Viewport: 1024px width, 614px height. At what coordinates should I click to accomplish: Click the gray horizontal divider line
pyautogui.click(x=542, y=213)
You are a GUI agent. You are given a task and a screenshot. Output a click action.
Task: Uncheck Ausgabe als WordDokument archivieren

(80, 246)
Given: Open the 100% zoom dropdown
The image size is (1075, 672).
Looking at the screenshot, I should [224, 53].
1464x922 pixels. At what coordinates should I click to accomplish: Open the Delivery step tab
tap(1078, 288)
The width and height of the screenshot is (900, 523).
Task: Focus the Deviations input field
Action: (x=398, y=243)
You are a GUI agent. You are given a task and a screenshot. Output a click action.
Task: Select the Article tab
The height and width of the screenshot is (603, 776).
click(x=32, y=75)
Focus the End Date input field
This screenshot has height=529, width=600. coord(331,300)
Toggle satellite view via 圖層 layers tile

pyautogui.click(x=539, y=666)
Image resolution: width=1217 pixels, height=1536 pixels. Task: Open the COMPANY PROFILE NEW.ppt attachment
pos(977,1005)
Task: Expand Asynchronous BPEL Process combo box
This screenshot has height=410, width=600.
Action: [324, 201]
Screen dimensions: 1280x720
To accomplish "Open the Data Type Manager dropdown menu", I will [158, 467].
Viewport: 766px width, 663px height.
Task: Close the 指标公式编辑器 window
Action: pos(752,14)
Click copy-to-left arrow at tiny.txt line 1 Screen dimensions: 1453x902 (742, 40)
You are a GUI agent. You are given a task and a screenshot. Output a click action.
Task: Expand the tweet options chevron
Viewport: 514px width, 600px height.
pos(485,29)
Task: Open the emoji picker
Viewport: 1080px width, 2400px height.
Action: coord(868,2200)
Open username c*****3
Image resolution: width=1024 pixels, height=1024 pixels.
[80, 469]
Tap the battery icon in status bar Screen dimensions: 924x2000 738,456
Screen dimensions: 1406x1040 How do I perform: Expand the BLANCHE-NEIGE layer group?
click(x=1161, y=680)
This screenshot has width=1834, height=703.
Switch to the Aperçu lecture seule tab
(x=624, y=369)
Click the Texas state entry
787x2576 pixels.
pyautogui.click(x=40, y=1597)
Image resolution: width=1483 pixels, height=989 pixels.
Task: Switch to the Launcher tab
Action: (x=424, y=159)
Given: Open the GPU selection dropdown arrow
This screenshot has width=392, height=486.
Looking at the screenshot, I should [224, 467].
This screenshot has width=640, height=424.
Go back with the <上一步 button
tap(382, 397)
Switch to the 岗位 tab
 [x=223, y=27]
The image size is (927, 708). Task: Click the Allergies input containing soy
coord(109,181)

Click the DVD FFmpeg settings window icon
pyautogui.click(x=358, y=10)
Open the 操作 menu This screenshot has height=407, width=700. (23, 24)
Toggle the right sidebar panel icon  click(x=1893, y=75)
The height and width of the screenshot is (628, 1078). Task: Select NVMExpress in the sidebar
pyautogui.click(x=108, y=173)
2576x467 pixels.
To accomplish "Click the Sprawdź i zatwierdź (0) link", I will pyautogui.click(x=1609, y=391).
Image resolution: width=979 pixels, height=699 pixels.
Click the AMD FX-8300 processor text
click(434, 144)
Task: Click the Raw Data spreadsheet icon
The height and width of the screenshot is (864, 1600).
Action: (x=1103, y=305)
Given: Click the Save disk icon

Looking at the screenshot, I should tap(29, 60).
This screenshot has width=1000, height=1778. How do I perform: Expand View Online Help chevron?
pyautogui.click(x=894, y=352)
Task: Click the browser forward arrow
● ● ● ●
Exercise prompt: Copy each line of the listing that contains "arrow".

Reply:
Click copy-to-left arrow at tiny.txt line 1 Screen dimensions: 1453x902 (742, 40)
Given: Open the GPU selection dropdown arrow
Task: Click the browser forward arrow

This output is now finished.